La dette sénégalaise franchit un nouveau seuil de tension. La restructuration annoncée d’un portefeuille de 2 830 milliards de FCFA, soit près de 4,3 milliards d’euros de titres émis sur le marché régional, ouvre officiellement la voie à un possible événement de crédit. Selon les informations relayées par Bloomberg, cette opération, présentée par les autorités comme un réaménagement de maturités, pourrait être requalifiée en défaut sélectif par les principales agences de notation. Le calendrier est serré : les créanciers doivent se prononcer avant l’échéance des prochains coupons, et la marge de manœuvre du Trésor sénégalais s’amenuise semaine après semaine.
Une restructuration à haut risque pour la signature du Sénégal
Le mécanisme retenu par Dakar consiste à allonger la durée de vie moyenne de la dette intérieure émise en francs CFA sur le marché de l’Union économique et monétaire ouest-africaine (UEMOA). En clair, les porteurs de titres seraient invités à échanger leurs obligations contre de nouveaux instruments à échéance plus longue, avec un profil de coupon révisé. Cette technique, éprouvée dans plusieurs pays émergents, a l’avantage de desserrer immédiatement la contrainte de liquidité. Elle présente en revanche un inconvénient majeur : lorsqu’elle est imposée dans des conditions défavorables aux investisseurs, elle est assimilée par S&P, Moody’s et Fitch à un défaut de paiement.

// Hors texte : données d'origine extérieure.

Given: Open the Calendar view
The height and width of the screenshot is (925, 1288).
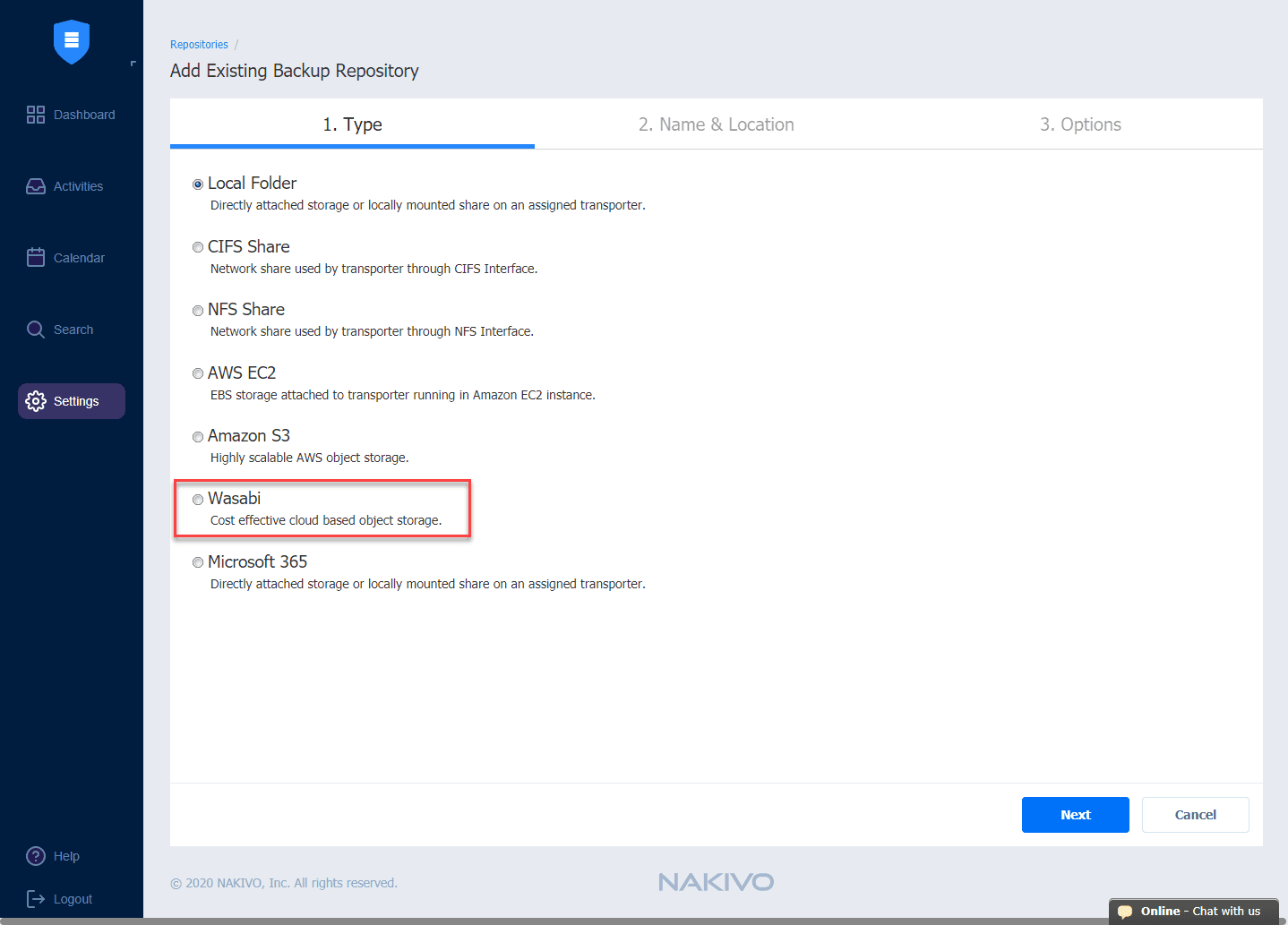Looking at the screenshot, I should click(x=71, y=258).
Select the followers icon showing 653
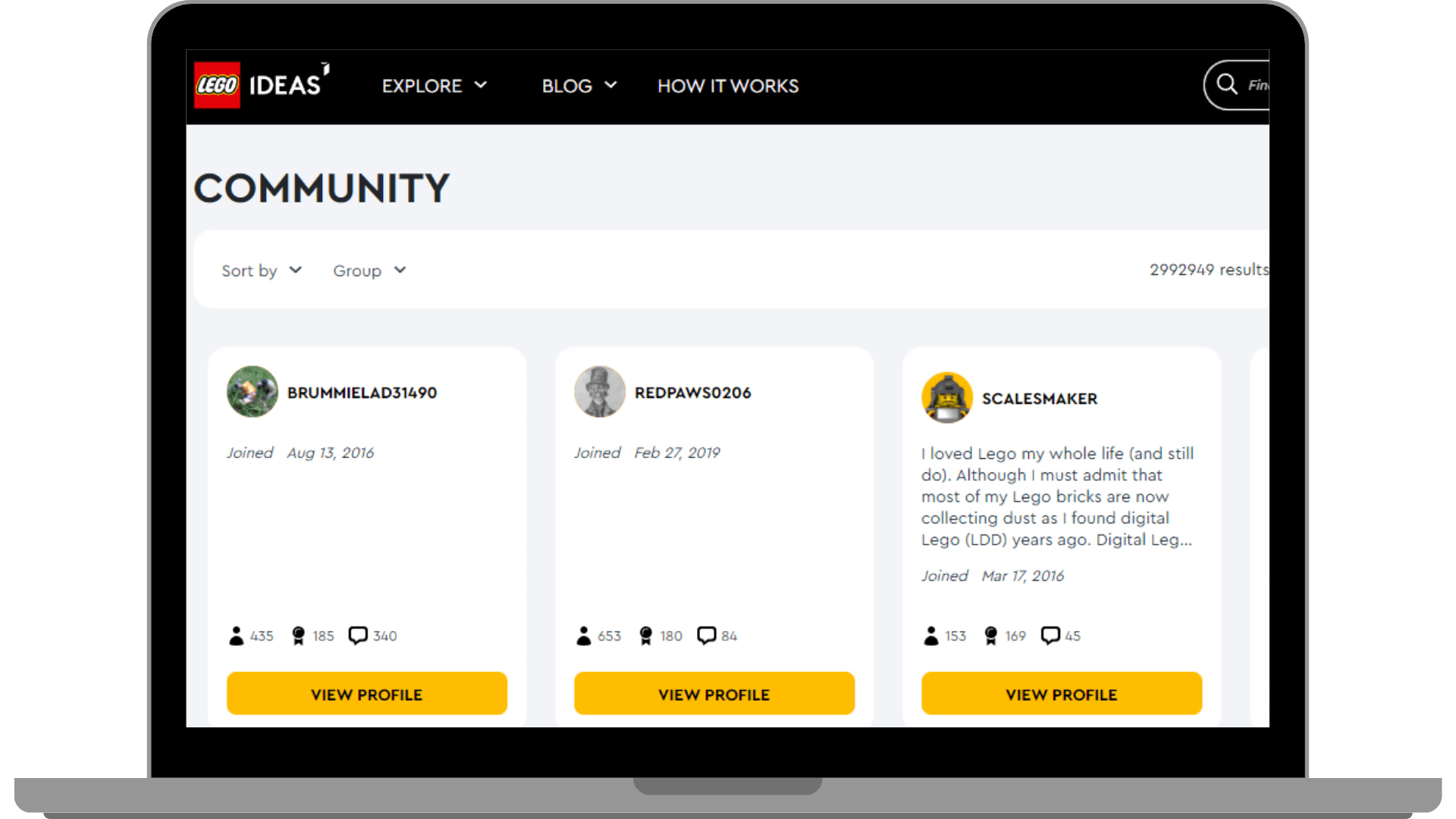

La lecture des marchés est déjà éloquente. Les rendements exigés sur les eurobonds sénégalais évoluent depuis plusieurs mois à des niveaux caractéristiques d’un stress souverain avancé. Les spreads se sont écartés au fil des révisions de notation intervenues depuis l’audit des finances publiques mené à l’automne 2024, qui avait révélé un endettement réel bien supérieur aux chiffres officiels transmis auparavant au Fonds monétaire international.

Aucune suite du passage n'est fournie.